Was playing a little bit of the new Tomb Raider and you know what occurred to me should be a game? (we could make it "art" too)
A game with QTEs, BUT your input on them determines the game path. So if you're successful on the QTE, you advance towards the best ending. But if you fail, then you proceed on to the other (probably bad) endings.
It would be like a visual novel without the time to think and weigh your choices.
I reviewed such a game.
I wonder why western media got obsessed with ultra realistic, nihilistic, apocaliptic narratives. I mean, the original game was a good example of this, but there seems to be a tendecy to try and be as cruel, pessimistic and colorless as possible. Hope for the future and the idea that humans beings can overcome fear, anger and revenge seems to be disapearing from our collective consciousness. I feel like Mike from rlm when he talks about modern star trek.
Ideology notwithstanding, it's a young writer's mistake, fundamentally misunderstanding what makes a work mature. The hope is that the dark tone lets them give their story grit, and that grit lets them put together a setup that can be taken seriously. The problem is that you need to have more care than that to handle these subjects well, and, for the most part, the writers behind these projects are underexperienced at best and completely inept at worst. At the core, this
usually comes from a desire to desperately be seen as mature and as able to handle these "adult" themes.

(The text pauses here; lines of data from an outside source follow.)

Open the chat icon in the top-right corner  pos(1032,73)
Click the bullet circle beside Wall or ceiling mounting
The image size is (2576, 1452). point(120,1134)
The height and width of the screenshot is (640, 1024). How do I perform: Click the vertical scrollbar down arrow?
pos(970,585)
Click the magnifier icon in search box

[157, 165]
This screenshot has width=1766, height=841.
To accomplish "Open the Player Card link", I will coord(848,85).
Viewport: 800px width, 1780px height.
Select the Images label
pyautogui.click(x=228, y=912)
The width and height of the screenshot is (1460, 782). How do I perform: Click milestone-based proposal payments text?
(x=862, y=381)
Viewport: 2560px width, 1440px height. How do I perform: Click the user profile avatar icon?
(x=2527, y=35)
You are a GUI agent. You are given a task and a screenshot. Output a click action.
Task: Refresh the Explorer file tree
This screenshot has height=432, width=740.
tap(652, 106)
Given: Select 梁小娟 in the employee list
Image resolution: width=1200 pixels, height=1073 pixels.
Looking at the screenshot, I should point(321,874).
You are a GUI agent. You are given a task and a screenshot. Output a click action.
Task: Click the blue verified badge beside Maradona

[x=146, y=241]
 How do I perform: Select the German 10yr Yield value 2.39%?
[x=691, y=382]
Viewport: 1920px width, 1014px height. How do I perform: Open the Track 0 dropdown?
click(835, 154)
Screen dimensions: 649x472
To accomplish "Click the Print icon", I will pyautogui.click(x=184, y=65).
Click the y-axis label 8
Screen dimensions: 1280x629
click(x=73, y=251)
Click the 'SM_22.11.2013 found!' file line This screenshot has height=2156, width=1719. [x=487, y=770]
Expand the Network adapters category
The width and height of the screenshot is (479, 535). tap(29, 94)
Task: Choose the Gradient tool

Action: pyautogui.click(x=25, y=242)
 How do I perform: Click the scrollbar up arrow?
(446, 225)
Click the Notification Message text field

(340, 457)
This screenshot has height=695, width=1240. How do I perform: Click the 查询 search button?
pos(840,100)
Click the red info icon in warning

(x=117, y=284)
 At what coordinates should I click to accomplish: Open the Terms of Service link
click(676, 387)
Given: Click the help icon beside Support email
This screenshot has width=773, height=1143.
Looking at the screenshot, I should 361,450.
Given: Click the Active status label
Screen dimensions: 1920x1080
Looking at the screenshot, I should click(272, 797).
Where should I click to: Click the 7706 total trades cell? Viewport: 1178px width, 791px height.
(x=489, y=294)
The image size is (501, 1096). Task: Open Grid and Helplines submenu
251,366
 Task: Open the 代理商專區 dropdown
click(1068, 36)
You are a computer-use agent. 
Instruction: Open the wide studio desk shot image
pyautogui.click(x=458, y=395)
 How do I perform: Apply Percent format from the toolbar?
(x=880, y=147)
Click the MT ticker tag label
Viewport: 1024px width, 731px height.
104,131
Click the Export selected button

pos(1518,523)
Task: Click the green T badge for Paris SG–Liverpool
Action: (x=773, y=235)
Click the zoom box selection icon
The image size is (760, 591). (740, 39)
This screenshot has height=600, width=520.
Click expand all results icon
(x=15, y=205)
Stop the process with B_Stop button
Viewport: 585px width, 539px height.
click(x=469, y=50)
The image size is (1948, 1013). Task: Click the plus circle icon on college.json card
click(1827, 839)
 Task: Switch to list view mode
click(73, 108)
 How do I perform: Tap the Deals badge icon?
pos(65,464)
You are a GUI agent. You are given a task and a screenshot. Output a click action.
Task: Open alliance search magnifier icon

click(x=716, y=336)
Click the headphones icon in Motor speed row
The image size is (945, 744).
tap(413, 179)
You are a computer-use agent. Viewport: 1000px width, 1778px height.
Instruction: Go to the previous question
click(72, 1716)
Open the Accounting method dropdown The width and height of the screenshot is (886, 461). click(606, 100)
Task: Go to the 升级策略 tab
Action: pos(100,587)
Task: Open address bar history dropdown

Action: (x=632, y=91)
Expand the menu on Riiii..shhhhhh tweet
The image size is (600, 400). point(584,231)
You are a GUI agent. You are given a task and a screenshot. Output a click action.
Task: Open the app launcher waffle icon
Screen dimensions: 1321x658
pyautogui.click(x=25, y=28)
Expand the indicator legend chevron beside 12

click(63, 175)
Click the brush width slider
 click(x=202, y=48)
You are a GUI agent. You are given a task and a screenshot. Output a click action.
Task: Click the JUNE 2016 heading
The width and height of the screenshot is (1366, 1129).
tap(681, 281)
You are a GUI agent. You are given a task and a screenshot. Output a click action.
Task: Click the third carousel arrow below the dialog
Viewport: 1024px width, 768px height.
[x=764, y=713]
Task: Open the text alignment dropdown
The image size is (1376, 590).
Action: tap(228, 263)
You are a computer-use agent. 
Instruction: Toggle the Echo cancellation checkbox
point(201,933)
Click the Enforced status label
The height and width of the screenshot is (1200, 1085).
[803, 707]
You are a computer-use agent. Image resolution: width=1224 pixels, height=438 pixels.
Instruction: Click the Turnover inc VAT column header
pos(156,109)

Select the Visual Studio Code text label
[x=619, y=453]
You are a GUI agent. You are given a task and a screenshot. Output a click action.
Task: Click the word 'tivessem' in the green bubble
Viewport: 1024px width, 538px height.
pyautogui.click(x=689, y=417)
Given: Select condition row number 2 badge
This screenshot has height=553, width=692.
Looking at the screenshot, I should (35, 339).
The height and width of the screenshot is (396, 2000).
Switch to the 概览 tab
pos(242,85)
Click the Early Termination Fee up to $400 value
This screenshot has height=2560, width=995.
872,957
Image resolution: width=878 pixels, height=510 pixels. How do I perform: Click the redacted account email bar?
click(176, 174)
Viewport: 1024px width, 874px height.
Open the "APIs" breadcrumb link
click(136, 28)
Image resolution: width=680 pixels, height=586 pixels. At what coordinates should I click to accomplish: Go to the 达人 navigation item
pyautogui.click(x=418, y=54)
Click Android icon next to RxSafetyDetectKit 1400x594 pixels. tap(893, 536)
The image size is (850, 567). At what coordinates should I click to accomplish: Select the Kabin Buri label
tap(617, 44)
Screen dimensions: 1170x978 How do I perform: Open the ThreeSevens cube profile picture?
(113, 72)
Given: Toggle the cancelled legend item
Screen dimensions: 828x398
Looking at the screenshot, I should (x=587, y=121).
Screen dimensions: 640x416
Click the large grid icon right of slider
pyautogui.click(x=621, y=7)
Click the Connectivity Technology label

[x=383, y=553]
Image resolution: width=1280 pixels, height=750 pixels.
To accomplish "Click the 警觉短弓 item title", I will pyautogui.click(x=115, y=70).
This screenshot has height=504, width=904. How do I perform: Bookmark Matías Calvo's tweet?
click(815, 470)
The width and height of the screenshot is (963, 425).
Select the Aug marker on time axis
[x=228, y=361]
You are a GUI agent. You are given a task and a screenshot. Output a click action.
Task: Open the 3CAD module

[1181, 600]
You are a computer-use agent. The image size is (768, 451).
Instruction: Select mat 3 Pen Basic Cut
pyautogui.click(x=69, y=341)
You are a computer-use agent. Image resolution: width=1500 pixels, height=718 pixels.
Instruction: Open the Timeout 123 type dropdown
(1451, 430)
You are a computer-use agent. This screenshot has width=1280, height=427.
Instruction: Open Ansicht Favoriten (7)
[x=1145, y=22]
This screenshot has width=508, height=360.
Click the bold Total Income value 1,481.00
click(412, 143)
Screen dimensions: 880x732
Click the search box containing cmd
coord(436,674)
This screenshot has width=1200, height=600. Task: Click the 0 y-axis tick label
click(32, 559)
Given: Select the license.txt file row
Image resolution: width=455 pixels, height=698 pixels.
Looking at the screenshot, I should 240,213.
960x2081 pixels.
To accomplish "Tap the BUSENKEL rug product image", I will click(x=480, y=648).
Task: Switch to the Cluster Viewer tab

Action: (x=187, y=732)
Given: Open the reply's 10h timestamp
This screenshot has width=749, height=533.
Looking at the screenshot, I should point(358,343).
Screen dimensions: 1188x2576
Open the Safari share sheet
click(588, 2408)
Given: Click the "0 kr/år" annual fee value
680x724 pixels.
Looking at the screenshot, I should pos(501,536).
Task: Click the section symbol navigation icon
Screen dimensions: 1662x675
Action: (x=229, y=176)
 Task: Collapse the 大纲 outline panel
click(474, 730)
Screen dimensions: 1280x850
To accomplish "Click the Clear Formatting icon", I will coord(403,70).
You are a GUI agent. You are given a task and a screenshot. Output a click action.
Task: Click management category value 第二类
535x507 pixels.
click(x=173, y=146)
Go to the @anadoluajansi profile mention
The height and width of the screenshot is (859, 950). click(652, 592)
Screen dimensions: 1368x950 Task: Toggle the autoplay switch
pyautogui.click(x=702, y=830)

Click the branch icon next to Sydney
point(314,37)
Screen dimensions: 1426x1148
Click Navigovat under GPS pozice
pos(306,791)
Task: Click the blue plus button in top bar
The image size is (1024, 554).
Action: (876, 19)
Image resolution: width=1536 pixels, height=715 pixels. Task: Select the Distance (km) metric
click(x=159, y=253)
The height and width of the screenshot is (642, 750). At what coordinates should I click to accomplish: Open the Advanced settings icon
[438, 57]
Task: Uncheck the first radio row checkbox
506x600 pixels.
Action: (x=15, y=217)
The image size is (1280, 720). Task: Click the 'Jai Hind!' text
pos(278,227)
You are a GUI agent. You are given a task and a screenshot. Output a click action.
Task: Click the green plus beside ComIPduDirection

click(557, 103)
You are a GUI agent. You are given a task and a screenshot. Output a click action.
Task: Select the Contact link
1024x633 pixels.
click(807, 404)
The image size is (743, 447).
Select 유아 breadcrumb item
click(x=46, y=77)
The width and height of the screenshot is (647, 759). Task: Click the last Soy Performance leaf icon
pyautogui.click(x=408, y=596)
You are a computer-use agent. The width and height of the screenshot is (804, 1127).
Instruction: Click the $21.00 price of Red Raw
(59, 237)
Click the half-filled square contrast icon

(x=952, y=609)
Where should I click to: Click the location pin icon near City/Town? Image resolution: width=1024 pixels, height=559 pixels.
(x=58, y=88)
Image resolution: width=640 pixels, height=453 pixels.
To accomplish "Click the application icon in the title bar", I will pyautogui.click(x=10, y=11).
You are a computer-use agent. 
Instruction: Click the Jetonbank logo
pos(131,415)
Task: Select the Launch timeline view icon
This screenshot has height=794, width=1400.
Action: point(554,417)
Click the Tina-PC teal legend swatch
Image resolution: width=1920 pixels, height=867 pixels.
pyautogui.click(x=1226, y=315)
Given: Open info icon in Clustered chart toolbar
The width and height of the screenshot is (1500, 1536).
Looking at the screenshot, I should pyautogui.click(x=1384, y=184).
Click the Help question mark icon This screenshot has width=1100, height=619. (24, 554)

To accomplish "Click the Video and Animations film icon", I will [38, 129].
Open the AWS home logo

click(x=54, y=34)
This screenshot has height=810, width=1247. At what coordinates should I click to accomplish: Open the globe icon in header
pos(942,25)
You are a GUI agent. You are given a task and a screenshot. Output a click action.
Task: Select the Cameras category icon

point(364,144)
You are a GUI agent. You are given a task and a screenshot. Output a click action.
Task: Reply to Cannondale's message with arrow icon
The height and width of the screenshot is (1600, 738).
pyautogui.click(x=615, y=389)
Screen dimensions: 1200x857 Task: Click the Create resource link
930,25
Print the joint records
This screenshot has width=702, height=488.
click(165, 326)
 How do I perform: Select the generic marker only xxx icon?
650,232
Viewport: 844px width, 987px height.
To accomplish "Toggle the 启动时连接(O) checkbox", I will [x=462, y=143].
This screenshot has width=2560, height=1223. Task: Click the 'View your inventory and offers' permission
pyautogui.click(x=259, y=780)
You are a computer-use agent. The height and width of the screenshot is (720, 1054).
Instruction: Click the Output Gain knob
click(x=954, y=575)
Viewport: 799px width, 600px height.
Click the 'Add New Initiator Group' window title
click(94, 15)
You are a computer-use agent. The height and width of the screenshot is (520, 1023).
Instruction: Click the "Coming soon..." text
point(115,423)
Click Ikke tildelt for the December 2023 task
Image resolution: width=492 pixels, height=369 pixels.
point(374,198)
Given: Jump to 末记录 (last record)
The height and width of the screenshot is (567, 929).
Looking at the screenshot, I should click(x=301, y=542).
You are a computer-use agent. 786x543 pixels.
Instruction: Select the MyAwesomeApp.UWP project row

Since they can't maintain a consistent tone and they don't understand the proper way to do things - and since they fundamentally think their work is mature and amazing by default, they get very defensive, very quickly, especially given that many of these individuals are grotesquely over-promoted. Under normal circumstances, I won't smack a neophyte writer for this kind of mistake because it's one of those things that a writer has to learn and the only way to learn it is hands-on, but these people are
invariably the sort who don't understand that writing is something that takes time and figuring out what works and what doesn't is part of the journey (take a look at Chuck Wendig trying to argue that he's a better writer than Tolkien for a perfect example of this).